Reproduce every entry exactly, without alteration.

[Extracted records]

►

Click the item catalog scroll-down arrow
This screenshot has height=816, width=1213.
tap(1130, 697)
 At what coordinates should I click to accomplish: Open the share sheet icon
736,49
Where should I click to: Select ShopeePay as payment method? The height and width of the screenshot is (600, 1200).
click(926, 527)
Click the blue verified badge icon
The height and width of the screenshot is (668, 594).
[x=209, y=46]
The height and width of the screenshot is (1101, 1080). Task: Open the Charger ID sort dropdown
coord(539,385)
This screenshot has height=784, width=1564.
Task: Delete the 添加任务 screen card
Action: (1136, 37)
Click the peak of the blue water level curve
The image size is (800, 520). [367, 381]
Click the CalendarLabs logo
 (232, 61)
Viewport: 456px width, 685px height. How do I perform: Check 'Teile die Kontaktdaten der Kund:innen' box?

◄

◆ **Response to this task**:
Click the item catalog scroll-down arrow
This screenshot has height=816, width=1213.
tap(1130, 697)
 At what coordinates should I click to accomplish: Open the share sheet icon
736,49
Where should I click to: Select ShopeePay as payment method? The height and width of the screenshot is (600, 1200).
click(926, 527)
Click the blue verified badge icon
The height and width of the screenshot is (668, 594).
[x=209, y=46]
The height and width of the screenshot is (1101, 1080). Task: Open the Charger ID sort dropdown
coord(539,385)
This screenshot has height=784, width=1564.
Task: Delete the 添加任务 screen card
Action: (1136, 37)
Click the peak of the blue water level curve
The image size is (800, 520). [367, 381]
Click the CalendarLabs logo
 (232, 61)
Viewport: 456px width, 685px height. How do I perform: Check 'Teile die Kontaktdaten der Kund:innen' box?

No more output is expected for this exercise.